▸ WHAT IS EXPECTED
Copy out everything in the records from the line containing "Where should I click to: Click" down to the line containing "point(1169,234)", both of those lines included, reproducing each line without change.

Collected data
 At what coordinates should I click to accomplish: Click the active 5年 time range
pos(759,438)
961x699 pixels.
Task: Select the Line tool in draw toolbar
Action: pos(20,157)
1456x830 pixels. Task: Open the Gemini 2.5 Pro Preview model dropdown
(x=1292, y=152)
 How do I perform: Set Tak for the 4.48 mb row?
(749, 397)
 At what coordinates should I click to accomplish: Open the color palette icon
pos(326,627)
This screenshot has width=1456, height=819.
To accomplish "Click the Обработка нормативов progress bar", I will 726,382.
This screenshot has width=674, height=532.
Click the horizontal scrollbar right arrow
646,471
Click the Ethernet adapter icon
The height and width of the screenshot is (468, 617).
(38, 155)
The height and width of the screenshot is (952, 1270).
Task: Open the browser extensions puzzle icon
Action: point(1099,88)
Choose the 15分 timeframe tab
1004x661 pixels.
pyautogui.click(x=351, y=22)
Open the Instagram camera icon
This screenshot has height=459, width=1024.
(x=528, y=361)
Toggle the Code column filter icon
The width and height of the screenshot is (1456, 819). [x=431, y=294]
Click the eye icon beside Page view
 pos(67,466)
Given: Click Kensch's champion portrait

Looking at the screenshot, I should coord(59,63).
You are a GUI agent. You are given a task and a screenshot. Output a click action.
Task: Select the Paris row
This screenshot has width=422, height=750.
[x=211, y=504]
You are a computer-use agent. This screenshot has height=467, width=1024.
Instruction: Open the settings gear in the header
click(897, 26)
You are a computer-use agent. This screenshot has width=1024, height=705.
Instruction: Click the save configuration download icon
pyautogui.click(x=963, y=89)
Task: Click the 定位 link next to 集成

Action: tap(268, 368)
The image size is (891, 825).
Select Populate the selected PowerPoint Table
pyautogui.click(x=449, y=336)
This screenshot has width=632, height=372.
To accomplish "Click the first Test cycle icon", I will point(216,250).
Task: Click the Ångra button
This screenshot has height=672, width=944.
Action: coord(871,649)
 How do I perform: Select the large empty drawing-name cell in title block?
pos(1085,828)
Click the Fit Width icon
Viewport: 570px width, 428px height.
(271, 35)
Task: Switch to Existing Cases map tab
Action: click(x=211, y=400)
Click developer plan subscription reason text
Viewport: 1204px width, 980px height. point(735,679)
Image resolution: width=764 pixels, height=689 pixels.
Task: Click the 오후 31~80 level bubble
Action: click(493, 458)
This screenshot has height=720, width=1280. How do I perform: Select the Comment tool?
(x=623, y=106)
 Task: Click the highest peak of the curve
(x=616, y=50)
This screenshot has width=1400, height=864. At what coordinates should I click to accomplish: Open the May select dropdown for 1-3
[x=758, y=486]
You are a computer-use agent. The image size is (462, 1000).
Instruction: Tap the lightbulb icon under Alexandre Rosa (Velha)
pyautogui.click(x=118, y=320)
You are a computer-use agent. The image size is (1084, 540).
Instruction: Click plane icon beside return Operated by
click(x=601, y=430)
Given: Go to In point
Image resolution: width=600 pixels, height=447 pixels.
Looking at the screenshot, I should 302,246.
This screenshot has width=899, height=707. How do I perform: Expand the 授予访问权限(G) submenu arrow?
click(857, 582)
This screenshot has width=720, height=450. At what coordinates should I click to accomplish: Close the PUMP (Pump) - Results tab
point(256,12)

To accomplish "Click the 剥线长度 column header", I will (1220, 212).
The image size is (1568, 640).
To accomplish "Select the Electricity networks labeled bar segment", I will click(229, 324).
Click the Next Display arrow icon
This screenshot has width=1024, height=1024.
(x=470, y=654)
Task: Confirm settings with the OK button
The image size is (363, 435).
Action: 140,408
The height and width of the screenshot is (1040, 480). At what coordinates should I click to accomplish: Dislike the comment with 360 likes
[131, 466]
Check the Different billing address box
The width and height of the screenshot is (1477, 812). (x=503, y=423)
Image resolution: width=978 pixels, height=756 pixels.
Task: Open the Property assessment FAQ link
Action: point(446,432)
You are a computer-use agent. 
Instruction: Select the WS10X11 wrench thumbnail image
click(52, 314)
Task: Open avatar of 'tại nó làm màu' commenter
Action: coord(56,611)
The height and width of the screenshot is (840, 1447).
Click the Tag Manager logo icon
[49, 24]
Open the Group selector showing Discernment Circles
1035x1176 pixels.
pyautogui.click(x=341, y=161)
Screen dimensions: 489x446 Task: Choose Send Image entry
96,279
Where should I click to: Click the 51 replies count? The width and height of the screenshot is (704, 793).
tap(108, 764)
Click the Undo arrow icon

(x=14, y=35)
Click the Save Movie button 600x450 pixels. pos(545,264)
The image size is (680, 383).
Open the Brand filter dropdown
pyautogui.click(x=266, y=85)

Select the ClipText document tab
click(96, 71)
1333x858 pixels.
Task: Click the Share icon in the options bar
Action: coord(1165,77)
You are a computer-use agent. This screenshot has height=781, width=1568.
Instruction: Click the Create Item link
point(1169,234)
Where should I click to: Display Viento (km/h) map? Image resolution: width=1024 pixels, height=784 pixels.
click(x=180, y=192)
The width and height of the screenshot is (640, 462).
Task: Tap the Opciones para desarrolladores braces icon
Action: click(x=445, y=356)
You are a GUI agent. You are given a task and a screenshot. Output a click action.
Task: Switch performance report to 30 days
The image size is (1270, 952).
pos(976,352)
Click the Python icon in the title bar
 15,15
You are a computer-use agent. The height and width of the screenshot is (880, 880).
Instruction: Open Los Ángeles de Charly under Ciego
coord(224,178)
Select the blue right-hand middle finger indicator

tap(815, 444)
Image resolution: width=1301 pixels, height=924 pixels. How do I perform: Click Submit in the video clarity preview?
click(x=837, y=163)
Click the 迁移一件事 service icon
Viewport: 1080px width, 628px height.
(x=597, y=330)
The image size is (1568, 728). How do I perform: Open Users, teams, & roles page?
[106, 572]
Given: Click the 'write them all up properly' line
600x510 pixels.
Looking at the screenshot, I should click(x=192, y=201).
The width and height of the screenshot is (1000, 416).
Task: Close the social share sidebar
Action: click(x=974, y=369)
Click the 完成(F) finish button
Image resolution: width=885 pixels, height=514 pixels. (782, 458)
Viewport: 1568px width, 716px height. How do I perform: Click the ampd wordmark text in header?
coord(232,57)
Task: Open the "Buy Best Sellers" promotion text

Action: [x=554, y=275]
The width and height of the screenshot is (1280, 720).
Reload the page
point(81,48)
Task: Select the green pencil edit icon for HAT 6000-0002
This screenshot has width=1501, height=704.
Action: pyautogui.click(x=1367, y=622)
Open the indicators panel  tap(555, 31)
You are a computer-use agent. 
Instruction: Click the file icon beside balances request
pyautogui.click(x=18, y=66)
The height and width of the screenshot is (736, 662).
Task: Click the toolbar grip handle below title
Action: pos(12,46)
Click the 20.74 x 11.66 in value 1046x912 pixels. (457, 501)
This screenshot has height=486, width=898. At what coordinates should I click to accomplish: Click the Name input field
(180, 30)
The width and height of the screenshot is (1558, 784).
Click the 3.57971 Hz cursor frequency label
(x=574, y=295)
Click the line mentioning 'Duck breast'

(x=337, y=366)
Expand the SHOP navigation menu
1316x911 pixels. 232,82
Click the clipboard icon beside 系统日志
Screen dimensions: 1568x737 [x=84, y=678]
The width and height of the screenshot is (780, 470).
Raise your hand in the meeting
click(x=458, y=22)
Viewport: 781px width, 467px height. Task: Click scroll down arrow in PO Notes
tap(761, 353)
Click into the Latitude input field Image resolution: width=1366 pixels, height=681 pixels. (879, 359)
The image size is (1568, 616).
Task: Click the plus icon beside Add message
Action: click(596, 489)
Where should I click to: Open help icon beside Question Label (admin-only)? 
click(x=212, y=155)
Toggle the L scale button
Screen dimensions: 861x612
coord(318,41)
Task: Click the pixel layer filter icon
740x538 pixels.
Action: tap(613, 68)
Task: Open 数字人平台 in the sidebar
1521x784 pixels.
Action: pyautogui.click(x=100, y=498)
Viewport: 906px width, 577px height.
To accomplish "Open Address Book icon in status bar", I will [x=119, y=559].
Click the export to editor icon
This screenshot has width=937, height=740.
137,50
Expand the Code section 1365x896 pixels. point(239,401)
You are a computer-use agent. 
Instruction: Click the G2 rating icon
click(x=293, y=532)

▸ EXPECTED ANSWER
Where should I click to: Click the 51 replies count? The width and height of the screenshot is (704, 793).
tap(108, 764)
Click the Undo arrow icon

(x=14, y=35)
Click the Save Movie button 600x450 pixels. pos(545,264)
The image size is (680, 383).
Open the Brand filter dropdown
pyautogui.click(x=266, y=85)

Select the ClipText document tab
click(96, 71)
1333x858 pixels.
Task: Click the Share icon in the options bar
Action: coord(1165,77)
You are a computer-use agent. This screenshot has height=781, width=1568.
Instruction: Click the Create Item link
point(1169,234)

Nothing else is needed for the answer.